--- Фрагмент текста ---
Читать книгу Кролики и удавы. Созвездие Козлотура. Детство Чика (сборник) - Фазиль Искандер - Страница 5

Фазиль Великолепный
4

Оглавление

«Чтобы овладеть хорошим юмором, – заметил писатель в рассказе «Начало», – надо дойти до крайнего пессимизма, заглянуть в мрачную бездну, убедиться, что и там ничего нет, и потихоньку возвращаться обратно. След, оставляемый этим обратным путем, и будет настоящим юмором». То, что Искандер называет «хорошим юмором», не просто подтрунивание над героем или обнаружение смешных и нелепых черт в той или иной ситуации, не «приправа», добавленная к сюжету. Автор не только смеется над героем, но и бесконечно любит его, любуется им. В самом деле, ну разве не хорош дядя Сандро – и как Великий Тамада, без которого не может состояться ни одно застолье, и как замечательный рыцарь и любовник, без которого не может жить прекрасная княгиня-сванка, и как настоящий друг, перелетающий верхом на лошади через стол, где проигрывается в пух и прах известный табачник Костя Зархиди? В то же время все эти подвиги и деяния являются лжеподвигами и лжедеяниями; ибо уехавший князь доверил дяде Сандро честь сванки, а проявлять мужество в прыжках над карточным столом – занятие ли это для подлинного героя? При этом надо учесть происхождение комических историй – ведь все они, как утверждает повествователь, рассказаны самим дядей Сандро. Поэтому и героизм, и комизм вступают в сложное соединение, которое можно назвать комической героикой.

Не только сам дядя Сандро, но и его родные и близкие наделены богатырской мощью. Дочери тети Маши, соседки Сандро по Чегему «юные великанши», лежа на козьих шкурах, образуют «огнедышащий заслон»: «Если присмотреться к любой из них, то можно было заметить легкое марево, струящееся над ними и особенно заметное в тени». Для того чтобы окончательно подтвердить реальность юных великанш, повествователь отмечает, что «собака их, зимой спавшая под домом, выбирала место для сна прямо под комнатой, где спали девушки. По мнению чегемцев, они настолько прогревали пол, что собака под домом чувствовала тепло, излучаемое могучим кровообращением девиц». Торжествуют цветение, роскошь телесного – будь то могучие юные великанши, или волоокая, по-южному томная, великолепная красавица Даша, чья рука лениво свешивается с балкона, как цветущая гроздь, или сам дядя Сандро с его подчеркнутой физической красотой, или прекрасная княгиня-сванка. Если любимая дочь дяди Сандро, красавица и лучшая на свете низальщица листьев табака Тали рожает, так обязательно двойню. Для Искандера не существует, отдельно «духовности» и отдельно «телесности» – радость здорового чувства, как тяга, возникающая между Багратом и Тали, естественна и потому законна по высшим законам природы, и они не могут ей не подчиниться, несмотря на негодование и запрет родни. А кедр, под которым они провели свою первую ночь, считается теперь в Чегеме священным, способствующим деторождению, плодоносности.

--- Исходные данные ---
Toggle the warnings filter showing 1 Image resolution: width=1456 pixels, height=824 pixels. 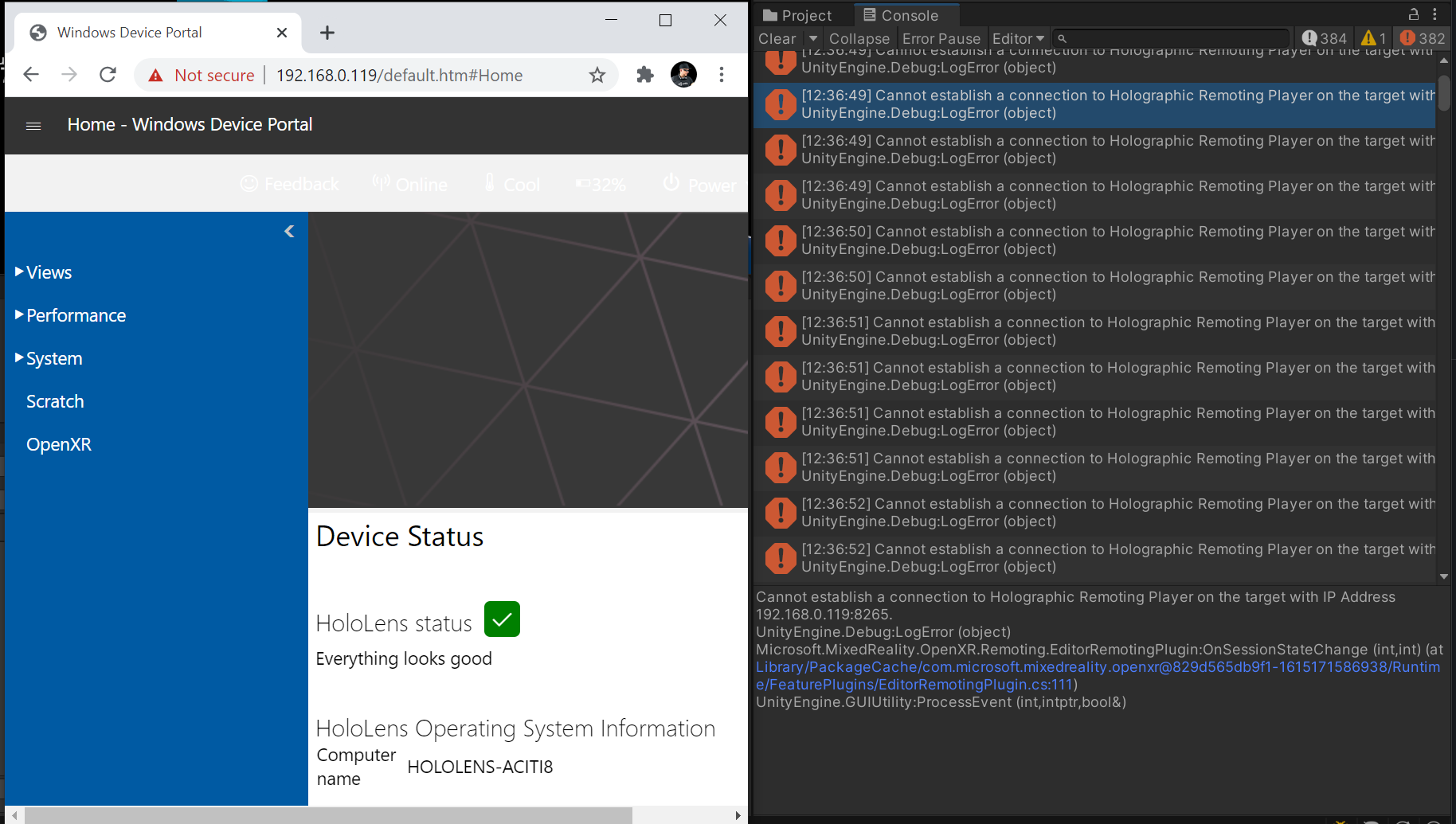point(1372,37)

==

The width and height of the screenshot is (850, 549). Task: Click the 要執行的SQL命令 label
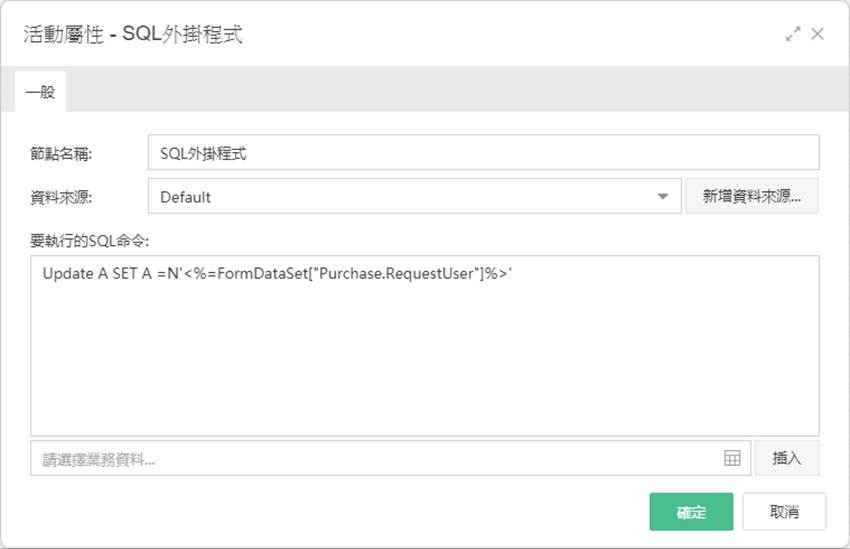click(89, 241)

--- Задание ---
Переведите на английский язык предложение из текста о юморе Искандера: «Автор не только смеется над героем, но и бесконечно любит его, любуется им».

--- Результат выполнения ---
The author not only laughs at his hero but also loves him endlessly and admires him.